Try and reprogrammed your thoughts and emotions around this sticky situation because there is no simple solution to it.

LG1959 Fri 28-Jul-23 14:31:18

I really feel for you - I would feel exactly the same as you do. Especially as its a daughter.

Gillycats Fri 28-Jul-23 14:33:12

I completely understand how you feel, and why. I have 3 grown up children and they all live close to their ‘in-laws’. I’m not well and disabled. I always have to travel to see them (1.5hr, 2hr and 4 hr+ journeys). The drive nearly kills me. There’s no issues, we get on well. It hurts me so much though. I’ve brought it up in the past, they know how hurt I feel but it doesn’t make one iota of difference. They are wrapped up in their own lives and those OH families.
The way I see it is that, like me, it’s what they’ve chosen in spite of it being so unkind. My advice to you is to gently remind them occasionally that you love them very much and are sad that you see so little of them, and then just leave it at that. Don’t get drawn into a conversation about it and risk an argument or heated debate. At the end of the day it’s their loss and frankly is thoughtless. Stay strong lovely.

Nansypansy Fri 28-Jul-23 14:33:13

Dcba I very much agree with you. My DD lived 200 miles away whilst her daughters were growing up and I just accepted that the girls were too far away to do our bit. After they’d been through the terrible teens and were more independent with driving, working etc. they made much more of an effort to visit us.
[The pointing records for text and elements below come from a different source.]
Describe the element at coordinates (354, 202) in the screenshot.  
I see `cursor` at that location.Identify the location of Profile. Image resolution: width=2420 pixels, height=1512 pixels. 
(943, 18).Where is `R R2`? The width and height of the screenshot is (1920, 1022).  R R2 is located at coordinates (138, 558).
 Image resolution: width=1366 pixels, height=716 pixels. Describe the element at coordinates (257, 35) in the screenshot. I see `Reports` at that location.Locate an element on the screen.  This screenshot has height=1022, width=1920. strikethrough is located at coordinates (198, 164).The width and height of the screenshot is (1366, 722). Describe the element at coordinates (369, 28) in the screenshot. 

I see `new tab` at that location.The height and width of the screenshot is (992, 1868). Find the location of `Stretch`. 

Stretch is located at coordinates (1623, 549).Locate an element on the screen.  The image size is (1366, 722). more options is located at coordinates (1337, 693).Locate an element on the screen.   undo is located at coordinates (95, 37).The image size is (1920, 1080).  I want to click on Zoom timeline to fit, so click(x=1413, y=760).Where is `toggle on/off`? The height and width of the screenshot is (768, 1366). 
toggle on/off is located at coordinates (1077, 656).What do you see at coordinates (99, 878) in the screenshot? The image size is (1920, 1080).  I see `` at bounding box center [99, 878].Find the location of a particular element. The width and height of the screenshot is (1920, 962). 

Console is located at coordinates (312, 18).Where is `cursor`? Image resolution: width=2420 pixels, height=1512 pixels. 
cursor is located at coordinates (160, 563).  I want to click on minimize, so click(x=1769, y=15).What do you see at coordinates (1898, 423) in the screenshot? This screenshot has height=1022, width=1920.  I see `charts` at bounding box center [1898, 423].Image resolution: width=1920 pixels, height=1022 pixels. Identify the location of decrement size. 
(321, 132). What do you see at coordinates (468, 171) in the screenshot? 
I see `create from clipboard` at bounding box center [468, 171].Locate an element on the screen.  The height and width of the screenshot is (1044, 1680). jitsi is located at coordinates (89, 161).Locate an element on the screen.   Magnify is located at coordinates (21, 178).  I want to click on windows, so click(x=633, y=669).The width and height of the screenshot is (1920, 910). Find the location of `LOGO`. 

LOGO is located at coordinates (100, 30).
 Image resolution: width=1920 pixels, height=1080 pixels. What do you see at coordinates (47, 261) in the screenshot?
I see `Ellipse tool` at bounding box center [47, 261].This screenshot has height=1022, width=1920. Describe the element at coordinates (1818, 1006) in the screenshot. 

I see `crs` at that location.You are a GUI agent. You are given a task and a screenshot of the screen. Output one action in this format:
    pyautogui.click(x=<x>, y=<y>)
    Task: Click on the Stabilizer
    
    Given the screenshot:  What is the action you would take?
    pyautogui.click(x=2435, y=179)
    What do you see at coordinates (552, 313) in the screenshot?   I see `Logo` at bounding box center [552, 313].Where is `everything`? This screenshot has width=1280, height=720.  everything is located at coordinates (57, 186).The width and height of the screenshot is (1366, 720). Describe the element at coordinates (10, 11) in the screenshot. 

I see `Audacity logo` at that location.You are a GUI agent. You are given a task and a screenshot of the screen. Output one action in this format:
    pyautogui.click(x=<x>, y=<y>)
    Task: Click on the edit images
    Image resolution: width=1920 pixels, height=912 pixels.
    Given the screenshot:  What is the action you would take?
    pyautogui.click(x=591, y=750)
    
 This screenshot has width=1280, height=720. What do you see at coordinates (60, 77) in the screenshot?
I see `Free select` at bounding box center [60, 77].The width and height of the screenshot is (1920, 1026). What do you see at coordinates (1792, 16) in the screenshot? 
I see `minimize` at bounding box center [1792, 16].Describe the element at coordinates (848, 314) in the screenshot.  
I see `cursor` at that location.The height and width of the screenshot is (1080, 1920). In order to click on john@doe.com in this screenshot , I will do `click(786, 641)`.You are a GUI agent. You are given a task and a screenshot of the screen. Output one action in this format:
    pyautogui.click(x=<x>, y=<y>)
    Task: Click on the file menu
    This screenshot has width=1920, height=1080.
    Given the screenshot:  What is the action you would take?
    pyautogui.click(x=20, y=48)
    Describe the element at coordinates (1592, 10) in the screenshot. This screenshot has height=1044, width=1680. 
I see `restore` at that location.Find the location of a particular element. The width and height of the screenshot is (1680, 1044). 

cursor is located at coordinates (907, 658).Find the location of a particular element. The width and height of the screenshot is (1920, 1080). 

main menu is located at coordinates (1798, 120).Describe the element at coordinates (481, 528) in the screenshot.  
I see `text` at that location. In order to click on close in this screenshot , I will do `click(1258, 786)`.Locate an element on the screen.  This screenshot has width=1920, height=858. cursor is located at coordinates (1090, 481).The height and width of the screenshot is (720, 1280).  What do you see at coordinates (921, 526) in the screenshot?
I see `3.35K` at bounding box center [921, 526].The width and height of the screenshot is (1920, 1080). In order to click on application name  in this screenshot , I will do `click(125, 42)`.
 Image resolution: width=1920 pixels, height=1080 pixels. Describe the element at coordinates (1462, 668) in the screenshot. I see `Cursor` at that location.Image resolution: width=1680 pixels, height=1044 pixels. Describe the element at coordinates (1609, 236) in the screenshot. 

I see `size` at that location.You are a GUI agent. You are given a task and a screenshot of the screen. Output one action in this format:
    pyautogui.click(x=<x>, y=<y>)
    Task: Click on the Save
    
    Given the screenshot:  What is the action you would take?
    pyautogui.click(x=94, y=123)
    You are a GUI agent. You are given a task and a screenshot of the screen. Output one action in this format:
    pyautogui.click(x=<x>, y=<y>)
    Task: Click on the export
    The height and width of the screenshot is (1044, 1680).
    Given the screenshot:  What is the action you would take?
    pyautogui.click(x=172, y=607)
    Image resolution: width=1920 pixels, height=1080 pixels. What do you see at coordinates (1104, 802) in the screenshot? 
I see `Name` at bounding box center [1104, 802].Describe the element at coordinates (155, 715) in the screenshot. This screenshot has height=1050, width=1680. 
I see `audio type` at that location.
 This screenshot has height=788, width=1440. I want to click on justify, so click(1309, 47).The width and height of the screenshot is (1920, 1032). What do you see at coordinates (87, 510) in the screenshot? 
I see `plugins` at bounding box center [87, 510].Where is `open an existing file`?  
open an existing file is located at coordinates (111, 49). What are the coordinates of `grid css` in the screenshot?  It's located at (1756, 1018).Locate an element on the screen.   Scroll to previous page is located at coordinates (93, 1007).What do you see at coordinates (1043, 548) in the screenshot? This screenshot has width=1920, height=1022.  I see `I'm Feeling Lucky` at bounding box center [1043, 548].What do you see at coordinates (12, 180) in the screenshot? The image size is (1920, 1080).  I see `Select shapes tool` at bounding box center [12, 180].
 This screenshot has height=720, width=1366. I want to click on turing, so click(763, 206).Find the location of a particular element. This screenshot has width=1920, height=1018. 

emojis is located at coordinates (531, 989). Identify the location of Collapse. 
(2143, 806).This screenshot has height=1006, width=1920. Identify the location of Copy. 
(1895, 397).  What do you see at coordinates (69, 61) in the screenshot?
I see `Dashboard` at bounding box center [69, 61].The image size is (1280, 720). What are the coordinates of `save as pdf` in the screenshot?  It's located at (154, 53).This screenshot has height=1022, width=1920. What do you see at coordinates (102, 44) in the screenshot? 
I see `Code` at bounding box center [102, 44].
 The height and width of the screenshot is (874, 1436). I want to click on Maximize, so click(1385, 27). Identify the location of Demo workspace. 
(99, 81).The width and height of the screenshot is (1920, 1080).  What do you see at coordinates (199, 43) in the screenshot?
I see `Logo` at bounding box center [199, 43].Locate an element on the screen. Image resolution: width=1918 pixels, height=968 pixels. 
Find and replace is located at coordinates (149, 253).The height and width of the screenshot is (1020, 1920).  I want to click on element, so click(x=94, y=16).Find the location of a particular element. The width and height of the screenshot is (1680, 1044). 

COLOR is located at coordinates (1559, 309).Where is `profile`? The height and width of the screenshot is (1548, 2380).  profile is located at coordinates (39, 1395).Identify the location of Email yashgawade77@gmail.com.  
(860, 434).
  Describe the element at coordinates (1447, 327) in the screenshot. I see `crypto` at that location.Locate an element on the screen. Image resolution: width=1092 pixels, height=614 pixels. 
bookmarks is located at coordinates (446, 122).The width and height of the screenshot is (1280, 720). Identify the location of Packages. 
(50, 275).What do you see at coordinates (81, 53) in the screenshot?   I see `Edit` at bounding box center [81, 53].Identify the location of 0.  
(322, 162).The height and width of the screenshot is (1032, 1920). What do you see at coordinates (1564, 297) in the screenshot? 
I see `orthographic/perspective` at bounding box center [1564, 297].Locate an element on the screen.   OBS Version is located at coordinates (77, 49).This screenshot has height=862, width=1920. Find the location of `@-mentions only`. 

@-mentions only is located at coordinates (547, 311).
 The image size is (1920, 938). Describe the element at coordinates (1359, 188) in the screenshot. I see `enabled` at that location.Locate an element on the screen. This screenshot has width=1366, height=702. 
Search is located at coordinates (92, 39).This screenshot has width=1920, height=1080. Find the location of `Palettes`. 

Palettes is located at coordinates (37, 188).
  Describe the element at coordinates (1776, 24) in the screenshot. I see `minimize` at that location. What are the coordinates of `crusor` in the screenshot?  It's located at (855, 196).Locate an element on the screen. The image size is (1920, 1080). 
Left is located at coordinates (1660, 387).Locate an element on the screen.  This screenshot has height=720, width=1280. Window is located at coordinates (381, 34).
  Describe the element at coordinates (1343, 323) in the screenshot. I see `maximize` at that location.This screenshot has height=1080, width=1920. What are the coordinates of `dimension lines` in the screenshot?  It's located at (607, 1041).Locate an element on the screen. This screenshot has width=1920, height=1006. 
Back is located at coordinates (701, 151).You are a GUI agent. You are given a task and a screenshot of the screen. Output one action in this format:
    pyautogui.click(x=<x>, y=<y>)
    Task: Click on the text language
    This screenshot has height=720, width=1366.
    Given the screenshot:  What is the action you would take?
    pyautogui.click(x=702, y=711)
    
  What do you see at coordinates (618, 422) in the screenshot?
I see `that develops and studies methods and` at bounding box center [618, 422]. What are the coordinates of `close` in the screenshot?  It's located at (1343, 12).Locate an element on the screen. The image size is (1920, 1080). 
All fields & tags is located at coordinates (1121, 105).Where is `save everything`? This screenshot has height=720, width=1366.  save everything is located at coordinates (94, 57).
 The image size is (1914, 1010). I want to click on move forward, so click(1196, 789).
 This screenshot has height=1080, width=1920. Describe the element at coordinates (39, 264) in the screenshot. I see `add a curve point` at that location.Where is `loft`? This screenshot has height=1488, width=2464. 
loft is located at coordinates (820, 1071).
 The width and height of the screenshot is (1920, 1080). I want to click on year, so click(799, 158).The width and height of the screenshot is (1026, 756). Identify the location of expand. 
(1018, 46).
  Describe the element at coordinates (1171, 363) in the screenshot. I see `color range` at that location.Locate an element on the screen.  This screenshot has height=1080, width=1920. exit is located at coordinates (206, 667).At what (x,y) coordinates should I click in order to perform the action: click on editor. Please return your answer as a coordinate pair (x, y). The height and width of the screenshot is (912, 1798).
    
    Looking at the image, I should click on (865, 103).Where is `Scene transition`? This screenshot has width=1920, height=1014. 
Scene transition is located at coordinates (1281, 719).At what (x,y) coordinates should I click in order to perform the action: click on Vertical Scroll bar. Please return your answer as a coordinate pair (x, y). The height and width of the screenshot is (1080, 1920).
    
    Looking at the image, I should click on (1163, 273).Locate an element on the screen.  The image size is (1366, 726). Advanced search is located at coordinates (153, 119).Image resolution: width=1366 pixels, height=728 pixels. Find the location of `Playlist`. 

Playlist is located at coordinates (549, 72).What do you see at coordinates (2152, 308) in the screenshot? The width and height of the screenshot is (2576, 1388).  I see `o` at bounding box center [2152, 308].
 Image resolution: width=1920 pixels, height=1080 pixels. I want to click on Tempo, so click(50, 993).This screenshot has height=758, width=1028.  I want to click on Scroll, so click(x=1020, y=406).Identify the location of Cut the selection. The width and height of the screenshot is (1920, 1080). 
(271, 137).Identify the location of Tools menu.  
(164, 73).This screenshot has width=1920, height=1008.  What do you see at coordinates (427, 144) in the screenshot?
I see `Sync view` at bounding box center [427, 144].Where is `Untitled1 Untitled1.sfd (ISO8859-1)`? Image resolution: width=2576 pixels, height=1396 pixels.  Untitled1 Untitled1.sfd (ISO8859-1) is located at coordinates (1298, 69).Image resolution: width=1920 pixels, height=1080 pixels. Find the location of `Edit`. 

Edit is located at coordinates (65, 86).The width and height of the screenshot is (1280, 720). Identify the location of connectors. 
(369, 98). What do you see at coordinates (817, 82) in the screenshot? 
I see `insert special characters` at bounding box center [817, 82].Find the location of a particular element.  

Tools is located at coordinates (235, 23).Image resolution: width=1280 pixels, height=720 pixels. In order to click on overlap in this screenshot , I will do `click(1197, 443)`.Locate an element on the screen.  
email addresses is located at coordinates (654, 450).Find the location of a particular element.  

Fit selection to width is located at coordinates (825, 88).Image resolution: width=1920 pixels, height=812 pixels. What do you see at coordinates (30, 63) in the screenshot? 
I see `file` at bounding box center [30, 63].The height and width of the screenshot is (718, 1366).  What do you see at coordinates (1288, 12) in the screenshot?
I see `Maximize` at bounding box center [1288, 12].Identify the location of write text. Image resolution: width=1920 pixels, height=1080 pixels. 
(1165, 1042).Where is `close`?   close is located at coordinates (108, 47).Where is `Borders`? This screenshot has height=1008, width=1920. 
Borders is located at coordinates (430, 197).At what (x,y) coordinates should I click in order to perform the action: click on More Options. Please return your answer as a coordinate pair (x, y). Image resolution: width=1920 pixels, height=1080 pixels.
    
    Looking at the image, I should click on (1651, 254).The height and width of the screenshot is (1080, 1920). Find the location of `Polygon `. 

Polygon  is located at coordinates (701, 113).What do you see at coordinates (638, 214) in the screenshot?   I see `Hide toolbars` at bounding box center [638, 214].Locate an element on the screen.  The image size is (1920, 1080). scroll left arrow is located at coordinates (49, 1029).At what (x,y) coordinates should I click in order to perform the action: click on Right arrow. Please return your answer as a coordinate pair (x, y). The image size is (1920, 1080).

Now my DD lives only 20 miles away but of course they had flown the nest by then. I looked after my sons children who live locally from babies to secondary school and now they’re in the terrible teens … but I am patient and know that eventually they’ll “come back” too. Patience and tolerance of the situation always pays off ..

pandapatch Fri 28-Jul-23 14:33:48

I too understand how you feel, but they obviously love you and make an effort to see you and for you to spend time with your grandchildren.
Try turning it around, although your time was "cut short" at least still came, they could have cancelled altogether!